Hundreds of thousands of people have flocked to the small central Serbian town of Guca to join its famous trumpet festival, a delirious street party fueled by non-stop live brass bands.
Thick smoke from dozens of barbecues engulfed Guca, which is shaken up every August by hundreds of thousands of visitors to its famous 10-day-trumpet festival.
People from all over the world come to see the festival which is more like a crazy street party with everybody dancing to the infectious Balkan beats of the brass bands that make their way through town.
"We love the music of course, but we were surprised and amazed by the people and the atmosphere. It's crazy!" a young Italian couple, Ricardo and Clementina, who did not give their last names, shouted over the music.
The atmosphere in Guca is really unique. The streets of this small hilly town literally become a big open-air club where everything goes.

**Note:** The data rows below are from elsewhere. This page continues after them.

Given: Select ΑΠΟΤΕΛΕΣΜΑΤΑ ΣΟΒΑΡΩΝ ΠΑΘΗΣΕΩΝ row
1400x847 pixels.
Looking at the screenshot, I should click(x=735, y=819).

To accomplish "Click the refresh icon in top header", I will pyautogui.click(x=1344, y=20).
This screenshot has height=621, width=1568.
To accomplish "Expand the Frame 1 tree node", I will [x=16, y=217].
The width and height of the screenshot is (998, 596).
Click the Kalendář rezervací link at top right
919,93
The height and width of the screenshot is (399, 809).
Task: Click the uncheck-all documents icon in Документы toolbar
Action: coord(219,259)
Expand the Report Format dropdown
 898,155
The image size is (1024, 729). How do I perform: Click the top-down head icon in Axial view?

Enormous quantities of beer or 'rakija,' local strong brandy, usually homemade, can be bought anywhere during the festival.
"I've drunk all of these," proudly shows a young Serb party-goer, showing a strange sculpture made of some 40 empty beer bottles.
The festival, which was originally started to honor the art of playing the trumpet, is also a competition of the best brass bands in the region.
It soon acquired a reputation as one of the wildest parties in the Balkans. This year's slogan: You only live once.
During the day piglets and lambs roast slowly on old-fashioned coal barbecues. Lured by the smell, foreign visitors, who according to first estimates make about one third of crowd, take the opportunity to try the local specialties: svadbarski kupus — cabbage traditionally made for wedding celebrations — or fresh lamb roast.
In the restaurants and on the streets people of all nationalities dance together to the trumpet sounds, tipping the musicians by putting bills on their sweaty foreheads.
In front of the monument to a trumpet player on Guca's central square, some hundred people danced deliriously as Serbs try to teach the foreigners the steps to the traditional 'kolo.'
"Unlike other festivals, here, musicians are close to you: you are in the middle of the band, you can talk to them," explains Markus, a young German fan of the Balkan beat sound, dance beats fused with the sounds of Balkan brass bands and gypsy music.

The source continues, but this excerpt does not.